Market woes have one cause: sequestration
It’s not unusual for an investment bank to downgrade a stock or two. Individual companies can have issues, but it’s a rarity that you see an entire sector get written off.
That’s what Wells Fargo’s Ed Caso did last week.
He downgraded Booz Allen Hamilton, CACI International, ICF International, ManTech International, NCI Inc. and Science Applications International Corp. Those are all the government services providers that he follows.
He has plenty of reasons for his assessment:
- Sequestration and across the board cuts will happen on Jan. 2.
- The administration will protect federal workers and the military so a disproportionate amount of cuts will hit contractors.
- Sequestration aside federal spending will slow and perhaps declined in some areas.
- Pricing pressures from low-price, technically acceptable contracting.
- Intense competition
- Contractor backlogs will take a hit if awards are de-obligated as budgets get cut.
Nearly all of reasons revolve around sequestration and the fallout of automatic cuts.
It’s a pretty bleak view of the world.
Bill Loomis of Stifel Nicolaus cites many of the same concerns, but he isn’t quite as pessimistic; however, he expects many of the stocks he follows to underperform.

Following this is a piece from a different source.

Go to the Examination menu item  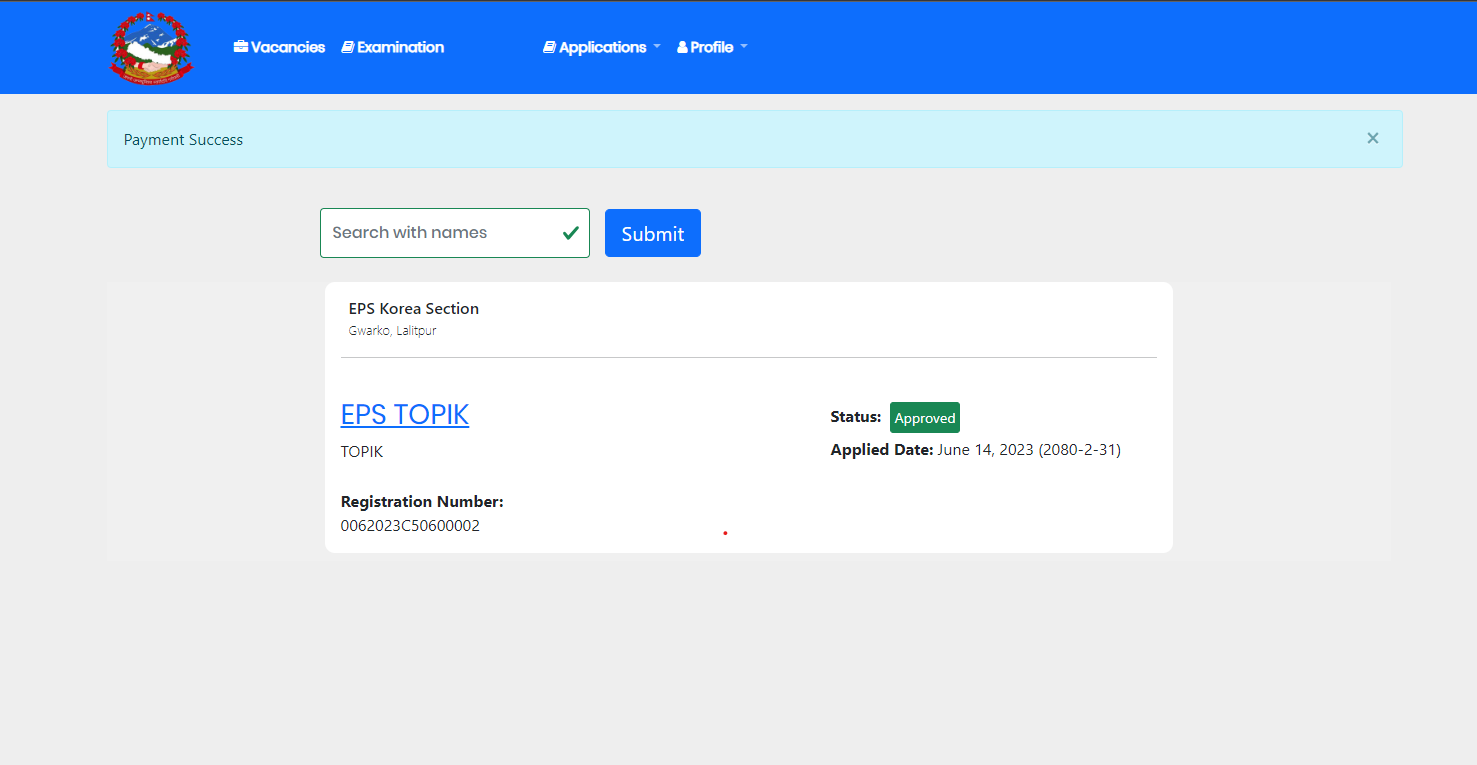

It is hard to imagine that sequestration will actually happen, and investors should already be calculating budget cuts into what they are willing to pay for stocks. At least I would.
In fact, I think we might see a boost in investment activity once sequestration is settled, and the fiscal 2013 budget is passed. And who knows, maybe we’ll get lucky, and there will be an early road map to getting 2014 passed in a timely matter. I’m not holding my breath.
But the fact of the matter is that it is the uncertainty that kills investment activities, both on Wall Street and in corporate board rooms, big and small.
Agencies delay contracts, companies put off acquisitions and other expenditures, and individual investors grow wary.
It’s a vicious cycle that can easily be put to rest by solving the sequestration puzzle.